Not so vain. I've got friends in the medical device biz, and coworkers who used to work at the biggest names in the biz, and I can say that the amount of care they take is both amazing and frustrating. From architectural chip sims where even changing the slightest thing requires approval from 3 levels of management, to simulations where even 9-sigma design margins have to pass, to years and years of measuring lead wire designs in various configurations, aging conditions, etc are required.
We'll turn a new chip in 9 months in a new technology and get something to work and release it a couple of months after that.
It'll take 7+ years to make the smallest change to a pacemaker, much longer if there's any change to something like the silicon inside it. And you know, I think I like it that way.
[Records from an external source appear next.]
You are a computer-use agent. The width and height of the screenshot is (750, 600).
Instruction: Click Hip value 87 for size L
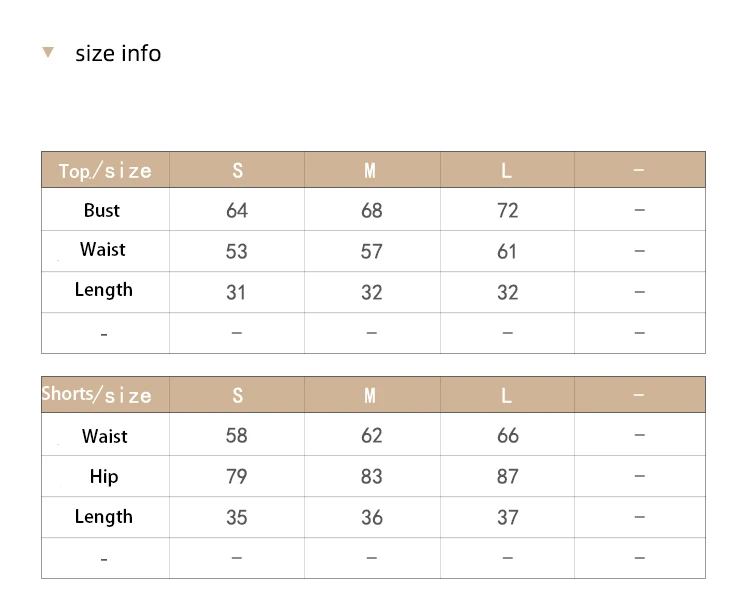click(507, 477)
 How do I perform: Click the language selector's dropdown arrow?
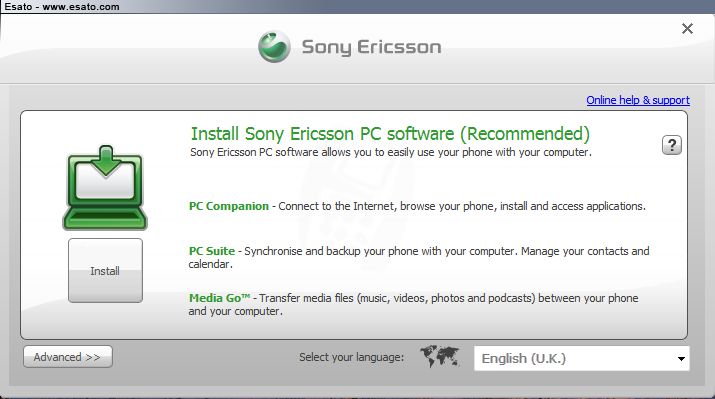point(681,359)
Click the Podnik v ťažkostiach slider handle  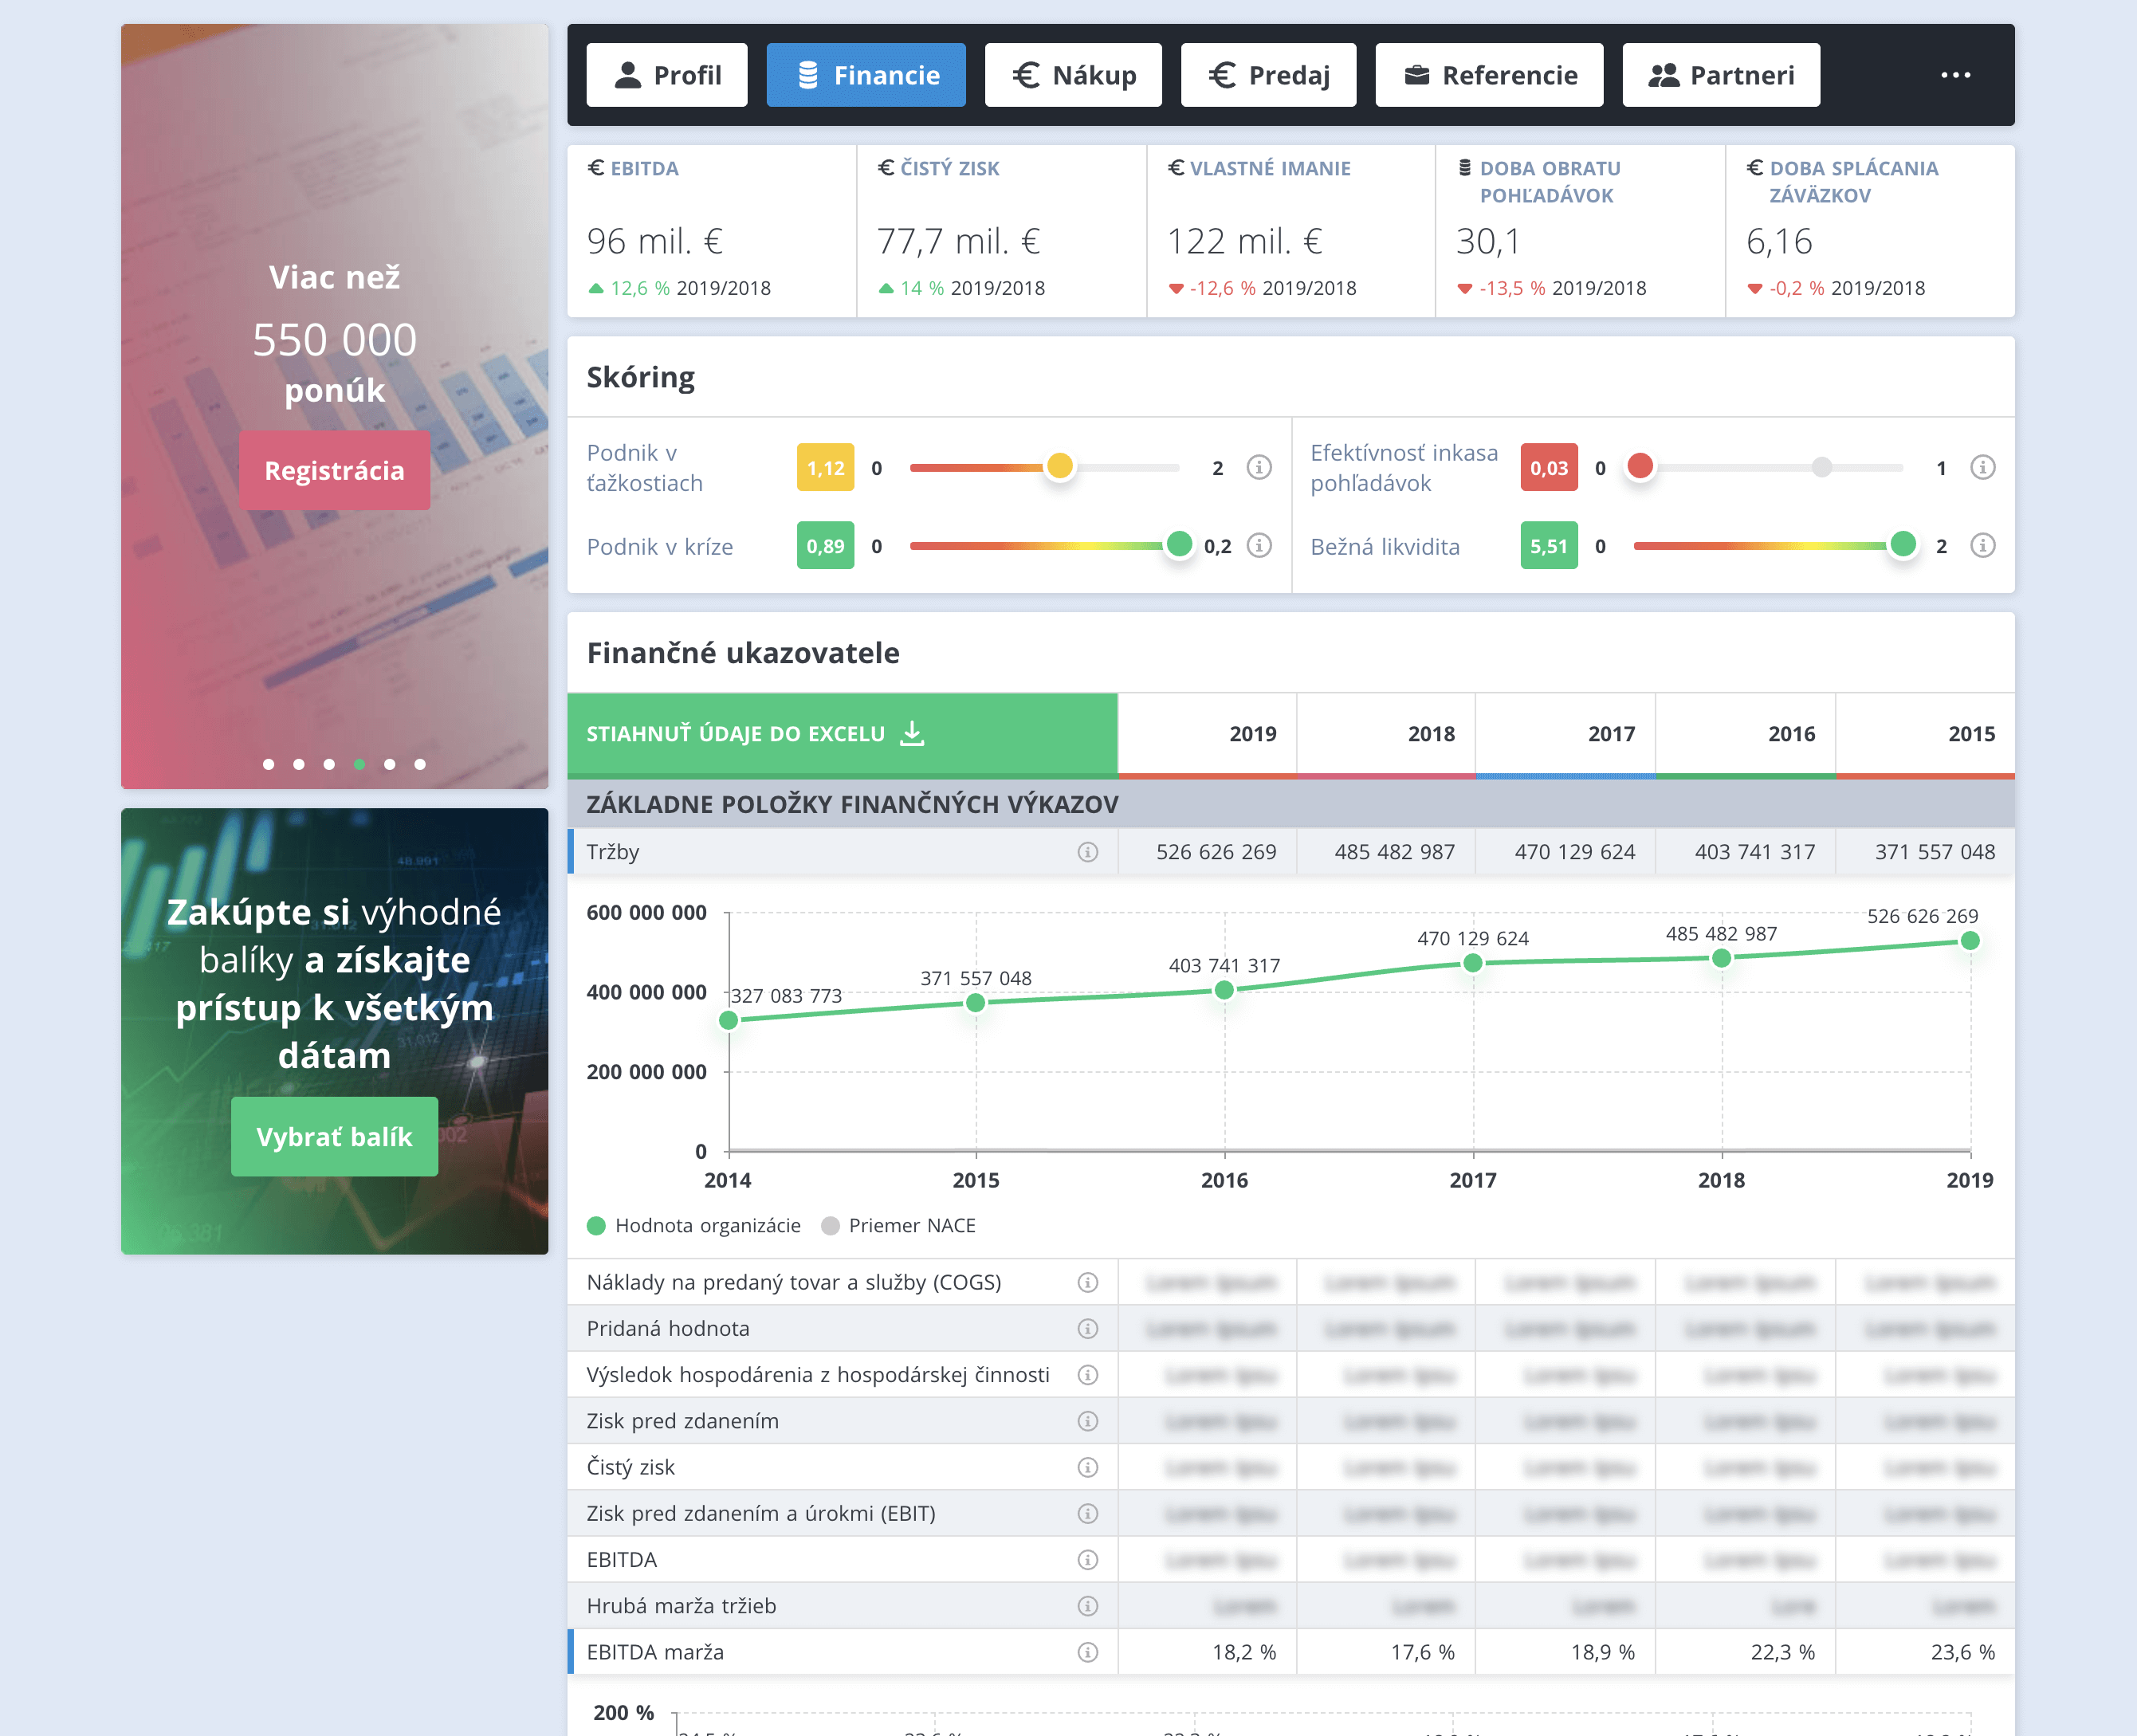point(1059,466)
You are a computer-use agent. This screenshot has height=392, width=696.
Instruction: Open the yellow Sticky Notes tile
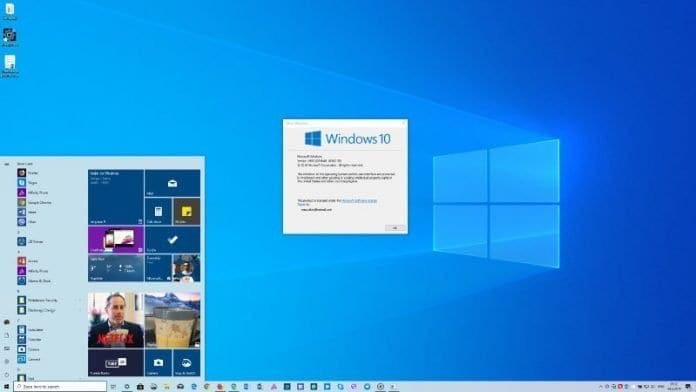(186, 211)

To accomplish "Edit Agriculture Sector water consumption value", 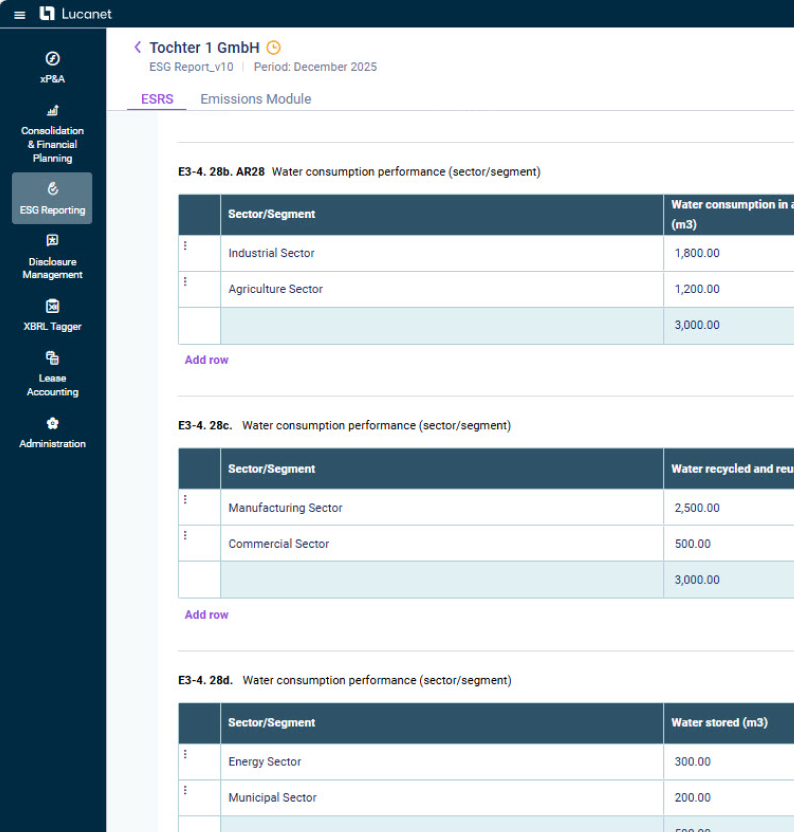I will pyautogui.click(x=728, y=289).
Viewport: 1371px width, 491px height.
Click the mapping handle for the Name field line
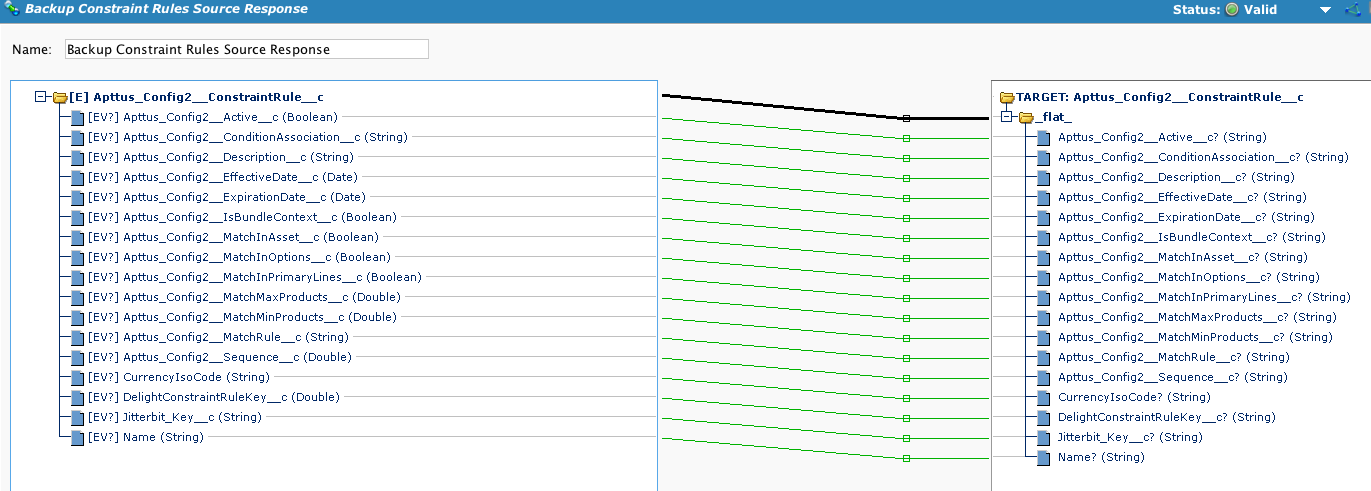click(x=906, y=458)
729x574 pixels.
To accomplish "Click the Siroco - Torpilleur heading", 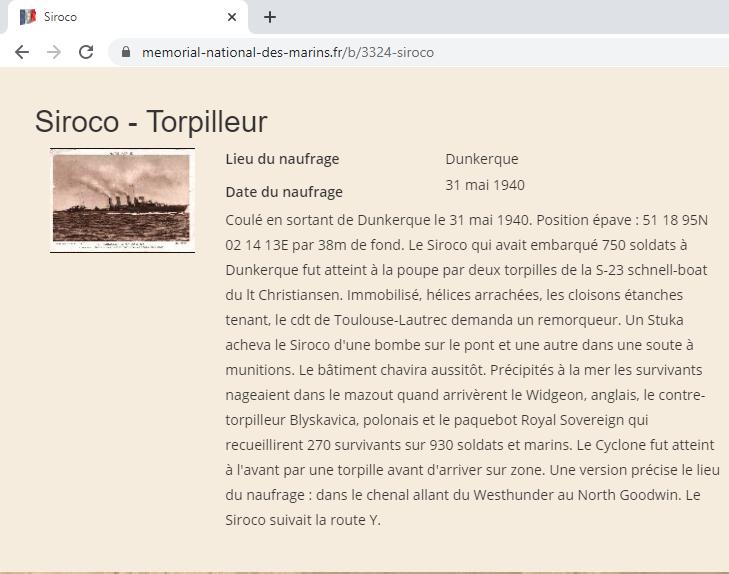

But there are times that it's frustrating to see how conservative the FDA is. There are biohackers who are taking old Medtronic insulin pumps, rooting them, then connecting them to blood sugar monitor watches and making an "artificial pancreas" where the monitoring a correction of blood sugar is automatic and far superior to the way things are done now (not controlling blood sugar well leads to damage that accumulates over time, and the closed loop feedback minimizes time that blood sugar gets too high, as well as eliminates the risk of it going too low and the person going into shock or a coma, which is even more dangerous) . In fact, one of the board members of the JDRF, the main Type I diabetes research foundation, does just that and is extremely pleased with the results. But Medtronic and the other manufacturers are moving very, very slowly on that path because of the FDA and concerns that they would be "practicing medicine" if they do more than provide information and be far more liable if something went wrong. The engineers would like to get a prototype system out there for those willing to take a chance, but the regulatory system and management are pretty firmly against it. Management is mostly doctors, and the regulators want well structured test groups, double blind studies, constant monitoring, human subjects regulations followed, etc. In other words, it'll be a long, long time before the public gets something through them, rather than engaging in the hacking subculture now going on in the diabetes community.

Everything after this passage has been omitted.